Letting freebies be

July 08, 2013 12:13 am | Updated November 16, 2021 09:00 pm IST

Ensuring a level playing field is different from redrawing the rules of the game. While correctly holding that the promise of freebies in election manifestos by political parties would not come under “corrupt practices” and “electoral offences” defined in the Representation of the People Act, the Supreme Court went too far in directing the Election Commission of India to frame guidelines for regulating the contents of manifestos and in calling for a separate legislation in this regard. Of course, the EC is duty-bound to ensure a level playing field for all political parties, big and small, whether in a general election or in a by-election. To this purpose, it is empowered to put a cap on election expenses so as to not disadvantage smaller parties or independent candidates, and to check government spending in election-time so as to not disadvantage opposition parties. Indeed, the Model Code of Conduct for the Guidance of Political Parties and Candidates specifically bars “corrupt practices” and offences under the election law such as bribing, intimidation or impersonation of voters, canvassing near polling stations, and transport of voters to and from the election booth. However, any attempt to regulate the contents of manifestos can only be termed bizarre.

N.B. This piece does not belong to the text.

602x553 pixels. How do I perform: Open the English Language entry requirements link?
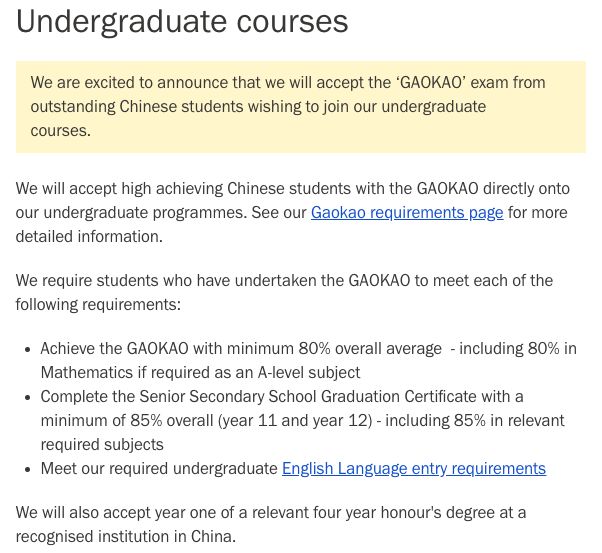(x=413, y=468)
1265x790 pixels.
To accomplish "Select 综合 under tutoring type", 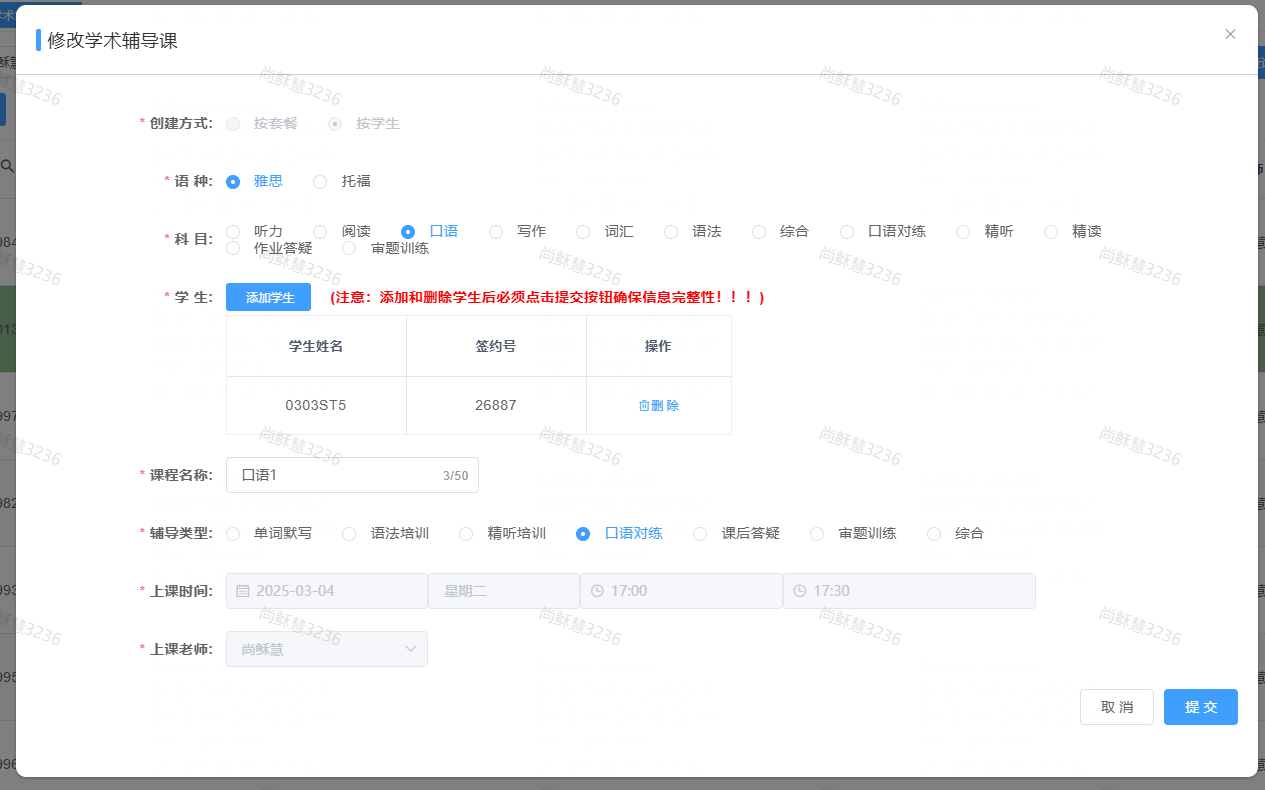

At stake is whether courts can sit in judgment over the policies and programmes of a political party, however ill-advised or impractical these might be. The Supreme Court did admit that “it is not within the domain of this court to legislate on what kind of promises can or cannot be made in the manifesto.” But what it could not do, it wants the EC to somehow push through. The apex court was willing to grant that the government had the right to decide how to implement the Directive Principles of State Policy, and that distributing largesse in the form of TVs, laptops and mixer-grinders to deserving persons was directly related to the Directive Principles. But strangely, the Bench also held that the distribution of freebies influenced all voters and shook the “root of free and fair elections to a large degree.” Election promises — whether of resource-draining, untargeted freebies or of progressive social welfare schemes — do not disturb the level playing field: after all, one promise can be matched by another. And, since a promise per se costs nothing, smaller parties are in no way handicapped in any competitive offering of freebies. Voters make choices on the basis of campaign promises and practical experience. The court may be right in expressing its disquiet over reckless populism, but the remedy for any fiscally irresponsible act by a political party can only lie with voters and not judges.